Published on November 5, 2021 by David Wylie

The cover photo of a new report on cannabis pricing
A new report, 'Price. It's Complicated,' explores the nuance of cannabis pricing and the consumer.

When it comes to buying cannabis, a new report has found price matters most.

Titled, “Price. It’s Complicated. How Cannabis Pricing Differs From Other Consumer Goods,” the new pricing analysis was released by three top names in cannabis forecasting and data, BDSA, Deloitte Canada, and Hifyre.

One of the key findings they say is cannabis customers are consistently considering pricing as a primary factor.

“As existing markets mature and new markets come online, cannabis pricing is expected to remain extremely volatile,” says Hifyre president Matthew Hollingshead, who is also chief innovation officer at Fire & Flower.

“Though there are some similarities in trends to traditional Consumer Packaged Goods (CPG) markets, like consumers willing to pay a premium price for superior products or services.”

BDSA found in its surveys that low price is the leading influencer of product choice in Canada, with 34% of consumers stating it matters the most.

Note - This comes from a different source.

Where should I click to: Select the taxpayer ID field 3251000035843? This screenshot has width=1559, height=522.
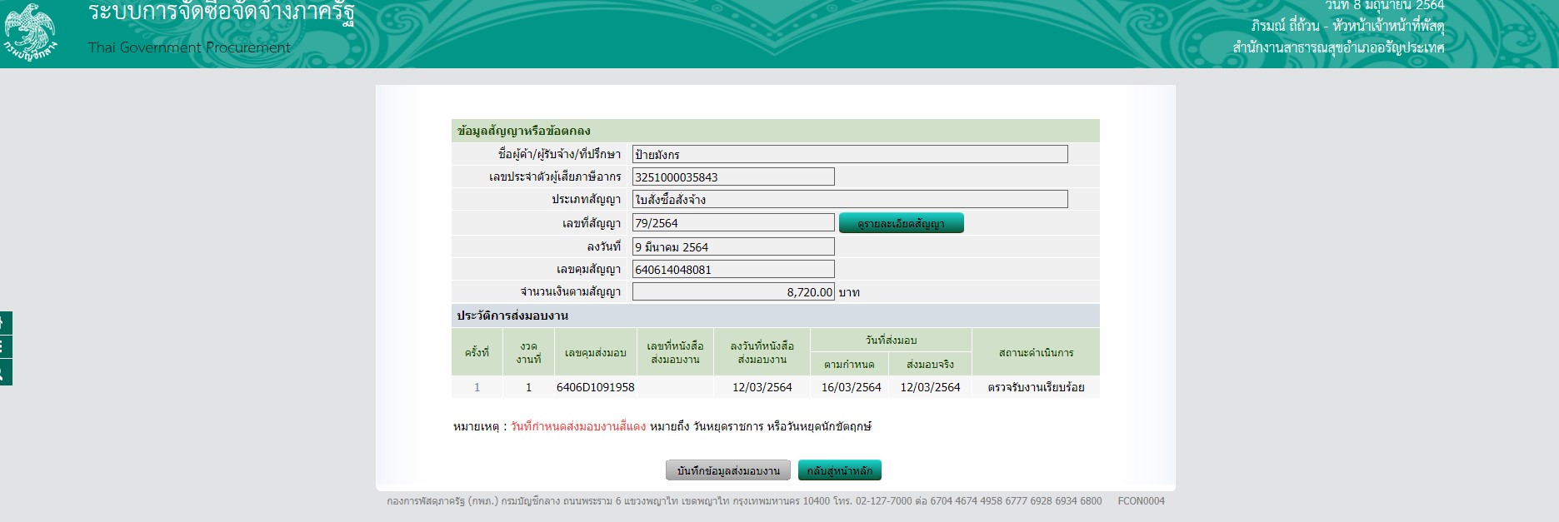pyautogui.click(x=732, y=176)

Meanwhile, Deloitte Canada found in its latest study of Canadian cannabis consumers that 70% of respondents who shop illicitly do so for the lower prices.

A big bud of Organnicraft Lilac Diesel Photo: David Wylie/the oz.
People will pay more for premium craft cannabis. Pictured is a 2.5-gram bud from Organnicraft.

Discerning customers will pay a premium

That said, people will pay more for the good stuff. In Canada, craft dried flower commands a price premium ranging from 16% to 41%, depending on its THC level. People are willing to pay more for unique ingredients in gummies. And in California, live resin is generally perceived as having a higher quality than other vape carts, and is rapidly gaining market share.

Kelly Nielsen, vice-president of insights and analytics at BDSA, says understanding the role of pricing will be imperative to maximizing potential for brands and retailers.

“In order to be competitive, it is important to understand how pricing plays a role in the decision-making process, and how pricing and product benefits can be leveraged to maximize potential,” he says.

  • RELATED: Download the full report here

The report offers a glimpse into similarities and differences between cannabis and traditional CPG markets.

Sid Hathiramani, partner, risk advisory at Deloitte Canada advises to analyze data closely, stay informed on market and competitive activity, and contain costs.

“Strong, data-driven business practices will set cannabis companies up for success,” says Hathiramani.

Other findings from the report:

  • Global legal cannabis sales reached nearly US$21.6 billion in 2020, an increase of 50% over 2019 sales of US$14.4 billion, due largely to legalization. BDSA forecasts global cannabis sales will continue to grow quickly, to US$62.1 billion in 2026, more than double the 2021 estimated global sales of US$30.6 billion, at a compound annual growth rate (CAGR) of more than 15%.
  • Through dispensaries alone, cannabis sales in the United States reached US$18.0 billion in 2020, and are forecasted to reach US$24.9 billion in 2021. BDSA expects U.S. sales to reach US$47.6 billion in 2026, the result of a CAGR of 13.8%, with growth coming from both the opening of new markets and the expansion of existing ones.